Gebänderter Lückenschluss

Aus anderen Städten kennen wir das schon länger: Wohnen in der Innenstadt wird immer teurer und die Menschen weichen in konzentrischen Kreisen in Richtung Peripherie aus. Das bringt auf einmal Viertel auf den Plan, die bisher niemand im Fokus hatte: In diesem Fall Reinickendorf im Norden Berlins.

Alt Reinickendorf ist der historische Stadtanger des ehemaligen Dörfchens. Mit dem sechsgeschossigen Neubau wird eine Lücke im bestehenden Blockrand geschlossen. Zum baumbestandenen Anger auf der Nordseite präsentiert sich das Gebäude eher zurückhaltend und geschlossen, die Südseite wird belebt von Vor- und Rücksprüngen für die Loggien der Wohnungen. Charakteristisch ist die Fassade des Gebäudes mit seiner horizontalen Bänderung aus grauem Putz im Brüstungsbereich sowie bronzefarbenen Metallpaneelen und Glas als Fensterband.

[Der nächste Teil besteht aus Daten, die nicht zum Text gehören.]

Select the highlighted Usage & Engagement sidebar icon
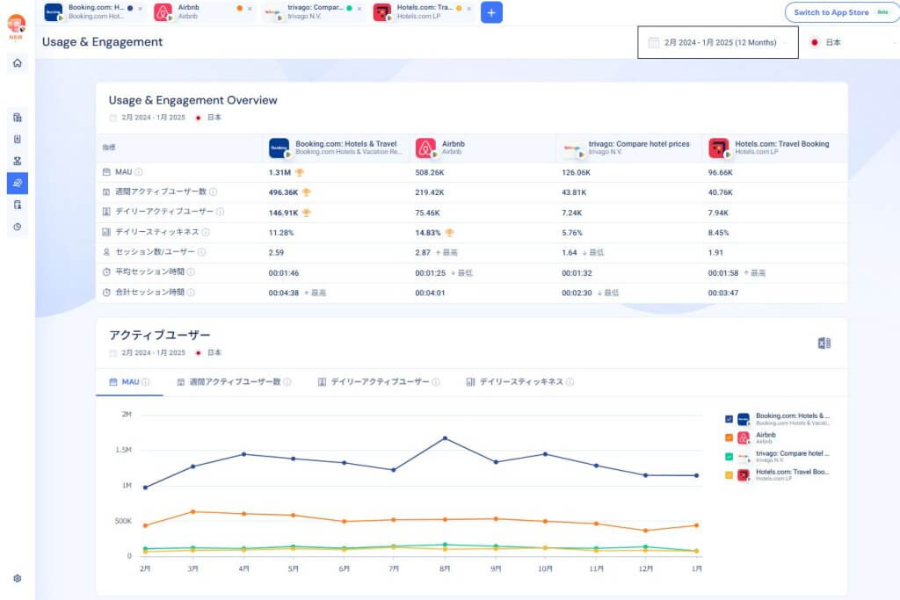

Das Gebäude wird als Betonschottenbau mit vorgefertigten Holztafelelementen für die Außenwände ausgeführt. Diese kombinierte Bauweise trägt sowohl der Wirtschaftlichkeit und dem Terminplan als auch einer nachhaltigen und innovativen Bauweise Rechnung.

Die Freianlagen unterteilen sich in einen funktionalen Bereich mit Erschließungsflächen und einen Gemeinschaftsgarten-Bereich mit Aufenthaltsqualitäten. Bedingt durch die Freiraumsituation werden im Erdgeschoß zwei Wohnungen situiert mit eigenem Garten.